Saved entries:
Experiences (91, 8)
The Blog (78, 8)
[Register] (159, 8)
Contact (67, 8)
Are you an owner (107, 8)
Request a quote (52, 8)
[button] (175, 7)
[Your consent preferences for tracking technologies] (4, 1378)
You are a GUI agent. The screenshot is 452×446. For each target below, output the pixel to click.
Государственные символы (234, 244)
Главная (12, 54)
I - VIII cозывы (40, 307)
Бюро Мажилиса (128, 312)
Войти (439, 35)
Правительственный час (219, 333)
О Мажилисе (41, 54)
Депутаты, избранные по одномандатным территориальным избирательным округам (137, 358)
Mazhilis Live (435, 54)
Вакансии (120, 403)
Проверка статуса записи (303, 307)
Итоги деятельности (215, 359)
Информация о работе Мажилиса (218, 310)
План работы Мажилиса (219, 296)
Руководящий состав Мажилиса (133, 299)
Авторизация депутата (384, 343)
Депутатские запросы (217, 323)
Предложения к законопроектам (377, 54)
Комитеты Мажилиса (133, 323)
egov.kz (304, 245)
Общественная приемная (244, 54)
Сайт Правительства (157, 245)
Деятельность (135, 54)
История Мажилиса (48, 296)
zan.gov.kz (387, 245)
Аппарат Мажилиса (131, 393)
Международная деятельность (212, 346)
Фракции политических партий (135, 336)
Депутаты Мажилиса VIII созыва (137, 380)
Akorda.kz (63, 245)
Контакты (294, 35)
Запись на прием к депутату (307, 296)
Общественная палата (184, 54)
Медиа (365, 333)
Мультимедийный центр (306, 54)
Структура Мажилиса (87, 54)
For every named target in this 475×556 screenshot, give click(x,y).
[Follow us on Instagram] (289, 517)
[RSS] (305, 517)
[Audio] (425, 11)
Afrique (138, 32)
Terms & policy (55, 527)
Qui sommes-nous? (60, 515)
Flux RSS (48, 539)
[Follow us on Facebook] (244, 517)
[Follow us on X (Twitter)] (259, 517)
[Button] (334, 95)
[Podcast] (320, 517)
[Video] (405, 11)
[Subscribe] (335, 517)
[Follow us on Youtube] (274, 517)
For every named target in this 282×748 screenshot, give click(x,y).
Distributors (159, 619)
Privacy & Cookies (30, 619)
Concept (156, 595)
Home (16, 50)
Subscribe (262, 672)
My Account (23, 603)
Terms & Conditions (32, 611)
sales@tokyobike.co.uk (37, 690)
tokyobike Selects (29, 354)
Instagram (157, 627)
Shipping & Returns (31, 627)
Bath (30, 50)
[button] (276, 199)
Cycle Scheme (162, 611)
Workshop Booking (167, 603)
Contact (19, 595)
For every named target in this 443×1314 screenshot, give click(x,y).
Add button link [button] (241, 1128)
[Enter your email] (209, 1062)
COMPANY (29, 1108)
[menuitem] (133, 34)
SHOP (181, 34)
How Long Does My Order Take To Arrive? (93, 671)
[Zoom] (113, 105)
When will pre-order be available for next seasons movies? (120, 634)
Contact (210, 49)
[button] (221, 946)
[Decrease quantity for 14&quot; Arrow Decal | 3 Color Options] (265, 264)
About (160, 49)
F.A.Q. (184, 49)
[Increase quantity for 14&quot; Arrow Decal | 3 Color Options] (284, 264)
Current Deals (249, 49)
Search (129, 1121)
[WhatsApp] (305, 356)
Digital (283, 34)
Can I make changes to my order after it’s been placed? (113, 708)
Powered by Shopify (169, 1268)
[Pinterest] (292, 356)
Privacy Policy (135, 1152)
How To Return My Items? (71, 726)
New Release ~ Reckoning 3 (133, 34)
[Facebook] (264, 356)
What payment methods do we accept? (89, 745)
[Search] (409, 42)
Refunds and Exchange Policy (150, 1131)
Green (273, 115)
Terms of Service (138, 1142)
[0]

# [What to produce]
Format every one of the records above as a numbered list, and leave out any blank lines.

# [Result of this task]
1. Experiences (91, 8)
2. The Blog (78, 8)
3. [Register] (159, 8)
4. Contact (67, 8)
5. Are you an owner (107, 8)
6. Request a quote (52, 8)
7. [button] (175, 7)
8. [Your consent preferences for tracking technologies] (4, 1378)
9. You are a GUI agent. The screenshot is 452×446. For each target below, output the pixel to click.
10. Государственные символы (234, 244)
11. Главная (12, 54)
12. I - VIII cозывы (40, 307)
13. Бюро Мажилиса (128, 312)
14. Войти (439, 35)
15. Правительственный час (219, 333)
16. О Мажилисе (41, 54)
17. Депутаты, избранные по одномандатным территориальным избирательным округам (137, 358)
18. Mazhilis Live (435, 54)
19. Вакансии (120, 403)
20. Проверка статуса записи (303, 307)
21. Итоги деятельности (215, 359)
22. Информация о работе Мажилиса (218, 310)
23. План работы Мажилиса (219, 296)
24. Руководящий состав Мажилиса (133, 299)
25. Авторизация депутата (384, 343)
26. Депутатские запросы (217, 323)
27. Предложения к законопроектам (377, 54)
28. Комитеты Мажилиса (133, 323)
29. egov.kz (304, 245)
30. Общественная приемная (244, 54)
31. Сайт Правительства (157, 245)
32. Деятельность (135, 54)
33. История Мажилиса (48, 296)
34. zan.gov.kz (387, 245)
35. Аппарат Мажилиса (131, 393)
36. Международная деятельность (212, 346)
37. Фракции политических партий (135, 336)
38. Депутаты Мажилиса VIII созыва (137, 380)
39. Akorda.kz (63, 245)
40. Контакты (294, 35)
41. Запись на прием к депутату (307, 296)
42. Общественная палата (184, 54)
43. Медиа (365, 333)
44. Мультимедийный центр (306, 54)
45. Структура Мажилиса (87, 54)
46. For every named target in this 475×556 screenshot, give click(x,y).
47. [Follow us on Instagram] (289, 517)
48. [RSS] (305, 517)
49. [Audio] (425, 11)
50. Afrique (138, 32)
51. Terms & policy (55, 527)
52. Qui sommes-nous? (60, 515)
53. Flux RSS (48, 539)
54. [Follow us on Facebook] (244, 517)
55. [Follow us on X (Twitter)] (259, 517)
56. [Button] (334, 95)
57. [Podcast] (320, 517)
58. [Video] (405, 11)
59. [Subscribe] (335, 517)
60. [Follow us on Youtube] (274, 517)
61. For every named target in this 282×748 screenshot, give click(x,y).
62. Distributors (159, 619)
63. Privacy & Cookies (30, 619)
64. Concept (156, 595)
65. Home (16, 50)
66. Subscribe (262, 672)
67. My Account (23, 603)
68. Terms & Conditions (32, 611)
69. sales@tokyobike.co.uk (37, 690)
70. tokyobike Selects (29, 354)
71. Instagram (157, 627)
72. Shipping & Returns (31, 627)
73. Bath (30, 50)
74. [button] (276, 199)
75. Cycle Scheme (162, 611)
76. Workshop Booking (167, 603)
77. Contact (19, 595)
78. For every named target in this 443×1314 screenshot, give click(x,y).
79. Add button link [button] (241, 1128)
80. [Enter your email] (209, 1062)
81. COMPANY (29, 1108)
82. [menuitem] (133, 34)
83. SHOP (181, 34)
84. How Long Does My Order Take To Arrive? (93, 671)
85. [Zoom] (113, 105)
86. When will pre-order be available for next seasons movies? (120, 634)
87. Contact (210, 49)
88. [button] (221, 946)
89. [Decrease quantity for 14&quot; Arrow Decal | 3 Color Options] (265, 264)
90. About (160, 49)
91. F.A.Q. (184, 49)
92. [Increase quantity for 14&quot; Arrow Decal | 3 Color Options] (284, 264)
93. Current Deals (249, 49)
94. Search (129, 1121)
95. [WhatsApp] (305, 356)
96. Digital (283, 34)
97. Can I make changes to my order after it’s been placed? (113, 708)
98. Powered by Shopify (169, 1268)
99. [Pinterest] (292, 356)
100. Privacy Policy (135, 1152)
101. How To Return My Items? (71, 726)
102. New Release ~ Reckoning 3 (133, 34)
103. [Facebook] (264, 356)
104. What payment methods do we accept? (89, 745)
105. [Search] (409, 42)
106. Refunds and Exchange Policy (150, 1131)
107. Green (273, 115)
108. Terms of Service (138, 1142)
109. [0]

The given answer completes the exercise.